In an opinion today, the Second Circuit ordered a retrial of Sarah Palin’s defamation suit against the New York Times (see our prior coverage here). The suit arises from an editorial suggesting that her political action committee’s use of “stylized cross hairs” over the districts of several members of Congress in online materials incited the mass shooter who killed six people and wounded many others (including Representative Gabby Giffords) in 2011.

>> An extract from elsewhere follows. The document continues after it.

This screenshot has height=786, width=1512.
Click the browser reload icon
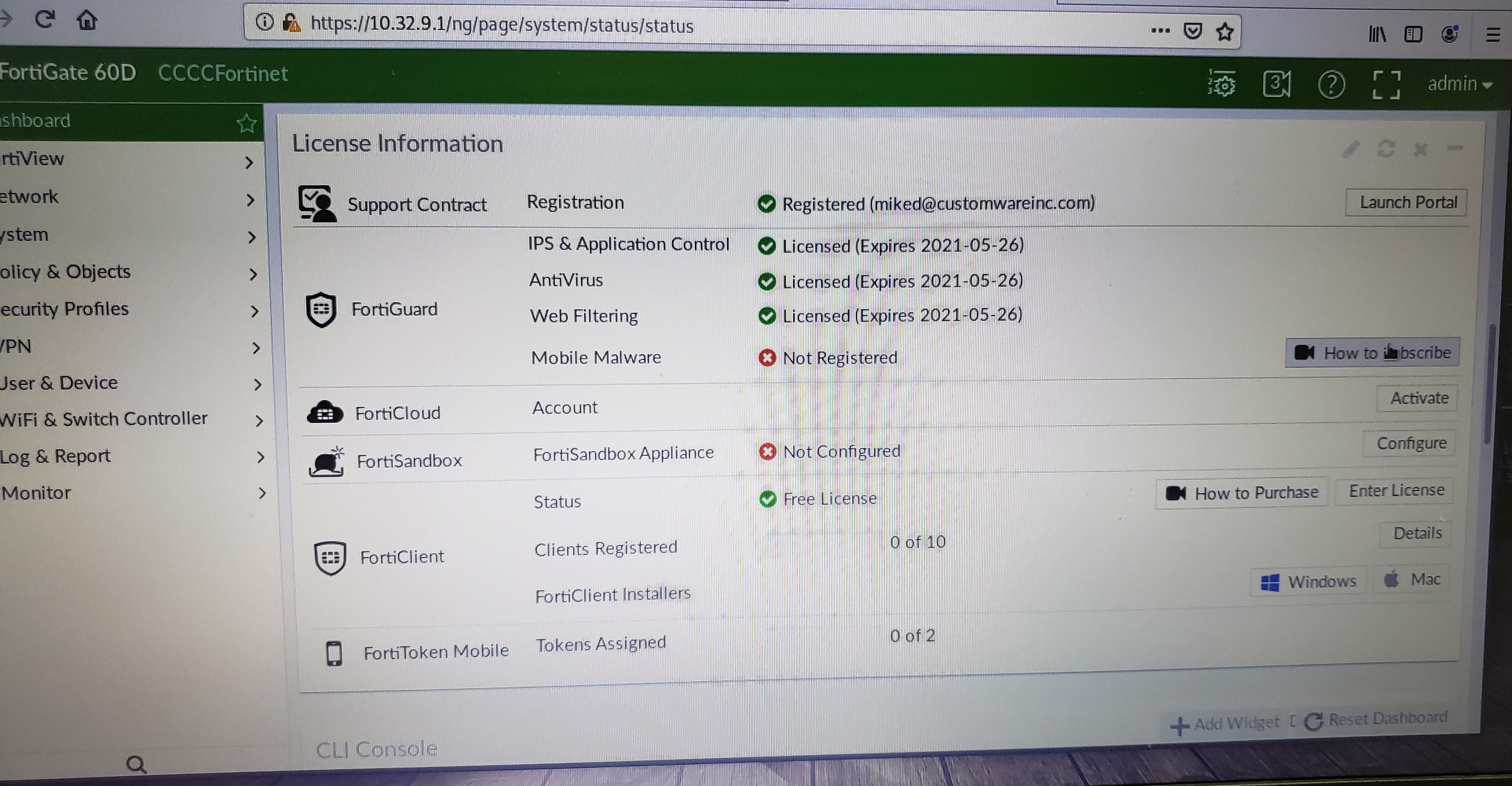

The Second Circuit reversed on multiple grounds, one of which relates to the unusual circumstances surrounding Judge Rakoff granting the Times judgment as a matter of law while the jury was still deliberating. Although the jurors likewise found the Times not liable, certain of them received “push notifications” on their phones about Judge Rakoff’s ruling before reaching their decision. Judge Rakoff concluded that the notifications did not “remotely affect” the verdict, but the Second Circuit found otherwise, noting the “special position of influence” that a judge holds:
[W]e do find error in the district court’s conclusion that the jury’s verdict was not prejudiced because the jurors assured his law clerk that the push notifications “had not . . . played any role whatever in their deliberations.” It is well-settled that “an analysis of prejudice cannot be based on the subjective reports of the actual jurors.” And, after applying the required objective test, we have no difficulty concluding that an average jury’s verdict would be affected if several jurors knew that the judge had already ruled for one of the parties on the very claims the jurors were charged with deciding. Given a judge’s special position of influence with a jury, we think a jury’s verdict reached with the knowledge of the judge’s already-announced disposition of the case will rarely be untainted, no matter what the jurors say upon subsequent inquiry.